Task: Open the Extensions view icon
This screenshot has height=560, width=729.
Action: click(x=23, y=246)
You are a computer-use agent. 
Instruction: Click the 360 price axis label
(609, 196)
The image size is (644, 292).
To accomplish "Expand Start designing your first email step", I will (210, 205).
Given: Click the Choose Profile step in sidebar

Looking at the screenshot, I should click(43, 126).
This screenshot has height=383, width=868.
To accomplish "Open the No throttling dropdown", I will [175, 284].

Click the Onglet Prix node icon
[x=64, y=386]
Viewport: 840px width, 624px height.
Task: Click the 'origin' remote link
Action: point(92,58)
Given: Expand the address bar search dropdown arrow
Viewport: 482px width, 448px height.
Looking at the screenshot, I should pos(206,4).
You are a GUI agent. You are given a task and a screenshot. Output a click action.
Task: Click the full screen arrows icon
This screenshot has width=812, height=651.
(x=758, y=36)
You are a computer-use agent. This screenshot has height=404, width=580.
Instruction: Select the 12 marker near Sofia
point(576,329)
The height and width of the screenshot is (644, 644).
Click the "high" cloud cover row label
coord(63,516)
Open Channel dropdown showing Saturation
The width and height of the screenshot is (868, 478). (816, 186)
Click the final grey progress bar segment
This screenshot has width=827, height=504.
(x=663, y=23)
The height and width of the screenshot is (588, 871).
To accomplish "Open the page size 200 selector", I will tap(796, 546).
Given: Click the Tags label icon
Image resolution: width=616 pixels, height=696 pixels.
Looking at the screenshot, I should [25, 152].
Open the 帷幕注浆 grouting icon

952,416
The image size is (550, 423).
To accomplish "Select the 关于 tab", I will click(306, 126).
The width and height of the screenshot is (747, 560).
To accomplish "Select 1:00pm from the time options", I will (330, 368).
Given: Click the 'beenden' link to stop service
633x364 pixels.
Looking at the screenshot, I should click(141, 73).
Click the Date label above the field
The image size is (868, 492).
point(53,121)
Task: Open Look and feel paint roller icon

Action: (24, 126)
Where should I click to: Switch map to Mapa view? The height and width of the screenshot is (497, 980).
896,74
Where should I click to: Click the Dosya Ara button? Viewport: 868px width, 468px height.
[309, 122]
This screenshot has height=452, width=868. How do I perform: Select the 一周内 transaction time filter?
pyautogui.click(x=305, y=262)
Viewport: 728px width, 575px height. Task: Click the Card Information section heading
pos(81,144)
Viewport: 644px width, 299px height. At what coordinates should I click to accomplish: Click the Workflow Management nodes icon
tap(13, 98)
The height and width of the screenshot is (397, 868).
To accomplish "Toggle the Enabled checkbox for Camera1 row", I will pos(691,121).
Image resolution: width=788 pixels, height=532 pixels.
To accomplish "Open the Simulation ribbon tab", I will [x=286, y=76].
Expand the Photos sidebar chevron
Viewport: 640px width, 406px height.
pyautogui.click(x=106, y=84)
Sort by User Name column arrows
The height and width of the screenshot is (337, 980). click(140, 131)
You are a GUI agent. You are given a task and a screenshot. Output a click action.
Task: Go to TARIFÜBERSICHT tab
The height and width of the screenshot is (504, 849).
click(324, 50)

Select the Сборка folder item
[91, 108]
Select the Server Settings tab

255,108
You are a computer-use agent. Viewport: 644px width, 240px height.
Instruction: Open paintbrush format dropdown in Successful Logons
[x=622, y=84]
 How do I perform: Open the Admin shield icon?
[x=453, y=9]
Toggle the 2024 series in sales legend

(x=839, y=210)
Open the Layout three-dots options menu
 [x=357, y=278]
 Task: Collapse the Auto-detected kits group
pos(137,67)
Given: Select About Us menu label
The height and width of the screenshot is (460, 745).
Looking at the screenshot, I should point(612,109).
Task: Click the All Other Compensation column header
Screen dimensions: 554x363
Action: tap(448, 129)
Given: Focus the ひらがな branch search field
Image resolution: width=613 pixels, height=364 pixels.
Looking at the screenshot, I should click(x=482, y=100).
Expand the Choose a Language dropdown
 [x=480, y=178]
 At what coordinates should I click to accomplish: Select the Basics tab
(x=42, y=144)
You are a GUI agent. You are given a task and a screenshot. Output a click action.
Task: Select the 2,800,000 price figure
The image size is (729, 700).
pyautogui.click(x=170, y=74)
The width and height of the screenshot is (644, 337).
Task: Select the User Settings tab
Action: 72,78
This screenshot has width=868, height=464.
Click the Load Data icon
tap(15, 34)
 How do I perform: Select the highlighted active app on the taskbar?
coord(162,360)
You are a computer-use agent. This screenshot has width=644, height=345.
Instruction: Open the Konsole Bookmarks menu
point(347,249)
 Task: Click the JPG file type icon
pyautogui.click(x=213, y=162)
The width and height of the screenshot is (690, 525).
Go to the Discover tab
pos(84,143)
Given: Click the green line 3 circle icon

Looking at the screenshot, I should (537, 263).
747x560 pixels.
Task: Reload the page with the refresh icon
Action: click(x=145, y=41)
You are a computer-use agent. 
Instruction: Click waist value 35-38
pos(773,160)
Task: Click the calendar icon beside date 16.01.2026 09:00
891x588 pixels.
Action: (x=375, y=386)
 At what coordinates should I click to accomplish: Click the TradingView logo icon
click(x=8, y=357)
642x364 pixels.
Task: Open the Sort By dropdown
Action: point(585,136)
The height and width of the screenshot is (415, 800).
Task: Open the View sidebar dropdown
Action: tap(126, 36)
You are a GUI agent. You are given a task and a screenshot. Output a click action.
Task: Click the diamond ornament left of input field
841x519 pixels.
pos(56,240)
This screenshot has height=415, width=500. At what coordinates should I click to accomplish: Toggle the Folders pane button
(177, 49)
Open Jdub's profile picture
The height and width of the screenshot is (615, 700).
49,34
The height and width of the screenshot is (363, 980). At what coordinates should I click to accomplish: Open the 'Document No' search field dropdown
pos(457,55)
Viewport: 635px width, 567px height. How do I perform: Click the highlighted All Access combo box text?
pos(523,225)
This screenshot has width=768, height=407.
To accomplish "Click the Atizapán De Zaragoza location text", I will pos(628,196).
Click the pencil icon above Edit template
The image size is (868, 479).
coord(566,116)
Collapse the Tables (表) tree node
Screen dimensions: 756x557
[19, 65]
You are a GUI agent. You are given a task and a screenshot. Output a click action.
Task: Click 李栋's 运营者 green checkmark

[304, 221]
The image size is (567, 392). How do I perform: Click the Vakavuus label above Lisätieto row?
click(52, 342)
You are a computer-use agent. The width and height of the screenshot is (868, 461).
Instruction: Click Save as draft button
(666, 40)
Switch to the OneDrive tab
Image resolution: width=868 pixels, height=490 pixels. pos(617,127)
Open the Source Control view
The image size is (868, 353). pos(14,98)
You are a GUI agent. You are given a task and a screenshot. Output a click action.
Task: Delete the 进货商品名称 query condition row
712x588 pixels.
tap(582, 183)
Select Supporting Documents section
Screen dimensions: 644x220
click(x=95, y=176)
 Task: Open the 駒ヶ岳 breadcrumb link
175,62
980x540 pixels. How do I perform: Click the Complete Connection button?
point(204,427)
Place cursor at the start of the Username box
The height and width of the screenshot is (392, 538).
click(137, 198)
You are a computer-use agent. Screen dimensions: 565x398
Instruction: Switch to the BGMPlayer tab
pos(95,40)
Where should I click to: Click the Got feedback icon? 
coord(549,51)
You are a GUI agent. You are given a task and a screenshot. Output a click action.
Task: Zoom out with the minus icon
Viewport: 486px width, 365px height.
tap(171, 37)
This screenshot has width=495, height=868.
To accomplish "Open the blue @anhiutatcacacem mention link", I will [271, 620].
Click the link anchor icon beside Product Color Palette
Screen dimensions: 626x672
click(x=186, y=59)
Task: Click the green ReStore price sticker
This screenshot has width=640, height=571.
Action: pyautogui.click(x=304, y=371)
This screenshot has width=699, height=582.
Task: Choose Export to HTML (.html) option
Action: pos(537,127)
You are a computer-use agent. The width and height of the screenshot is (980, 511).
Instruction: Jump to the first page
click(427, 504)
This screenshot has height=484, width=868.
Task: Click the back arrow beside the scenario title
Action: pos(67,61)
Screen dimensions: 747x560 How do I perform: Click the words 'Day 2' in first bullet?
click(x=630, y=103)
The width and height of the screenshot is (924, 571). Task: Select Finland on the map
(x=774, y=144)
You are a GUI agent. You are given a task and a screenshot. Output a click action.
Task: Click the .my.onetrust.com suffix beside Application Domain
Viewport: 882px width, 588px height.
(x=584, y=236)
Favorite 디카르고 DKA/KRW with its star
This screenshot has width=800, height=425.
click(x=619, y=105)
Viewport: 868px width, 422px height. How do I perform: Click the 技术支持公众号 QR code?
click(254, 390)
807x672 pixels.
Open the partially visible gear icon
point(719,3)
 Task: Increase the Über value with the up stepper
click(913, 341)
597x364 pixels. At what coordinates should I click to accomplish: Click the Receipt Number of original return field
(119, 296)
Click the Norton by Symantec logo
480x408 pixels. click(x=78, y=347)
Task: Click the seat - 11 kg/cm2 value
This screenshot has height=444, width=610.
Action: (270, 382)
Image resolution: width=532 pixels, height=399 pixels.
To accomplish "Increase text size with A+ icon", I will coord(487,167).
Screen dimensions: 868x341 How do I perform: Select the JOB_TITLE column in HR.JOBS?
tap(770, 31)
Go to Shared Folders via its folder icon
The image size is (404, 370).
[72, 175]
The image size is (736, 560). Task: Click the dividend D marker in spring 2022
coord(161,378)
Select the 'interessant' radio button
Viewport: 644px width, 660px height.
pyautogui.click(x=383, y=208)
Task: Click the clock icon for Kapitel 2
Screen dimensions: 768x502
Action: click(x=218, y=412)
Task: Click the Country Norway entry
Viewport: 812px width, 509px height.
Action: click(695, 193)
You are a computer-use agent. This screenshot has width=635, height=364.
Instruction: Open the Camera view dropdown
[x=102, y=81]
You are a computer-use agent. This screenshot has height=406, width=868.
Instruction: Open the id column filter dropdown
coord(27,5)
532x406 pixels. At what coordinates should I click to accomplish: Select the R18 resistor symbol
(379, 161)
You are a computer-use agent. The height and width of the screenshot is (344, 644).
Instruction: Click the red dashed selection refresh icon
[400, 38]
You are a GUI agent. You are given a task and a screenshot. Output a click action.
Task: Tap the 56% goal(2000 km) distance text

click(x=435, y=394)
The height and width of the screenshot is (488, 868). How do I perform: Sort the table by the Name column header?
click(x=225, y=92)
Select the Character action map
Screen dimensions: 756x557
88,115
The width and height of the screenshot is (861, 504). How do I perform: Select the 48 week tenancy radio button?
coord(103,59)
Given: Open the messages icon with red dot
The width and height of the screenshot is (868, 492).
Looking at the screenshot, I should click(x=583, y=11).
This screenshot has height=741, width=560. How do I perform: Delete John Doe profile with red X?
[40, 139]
•••
#### Exercise requirements
Note each line above that holds "will", then copy all of them.

#### Your solution
To accomplish "Expand Start designing your first email step", I will (210, 205).
To accomplish "Open the No throttling dropdown", I will [175, 284].
To accomplish "Open the page size 200 selector", I will tap(796, 546).
To accomplish "Select the 关于 tab", I will click(306, 126).
To accomplish "Select 1:00pm from the time options", I will (330, 368).
To accomplish "Toggle the Enabled checkbox for Camera1 row", I will pos(691,121).
To accomplish "Open the Simulation ribbon tab", I will [x=286, y=76].
To accomplish "Click the Atizapán De Zaragoza location text", I will pos(628,196).
To accomplish "Open the blue @anhiutatcacacem mention link", I will [271, 620].
To accomplish "Increase text size with A+ icon", I will coord(487,167).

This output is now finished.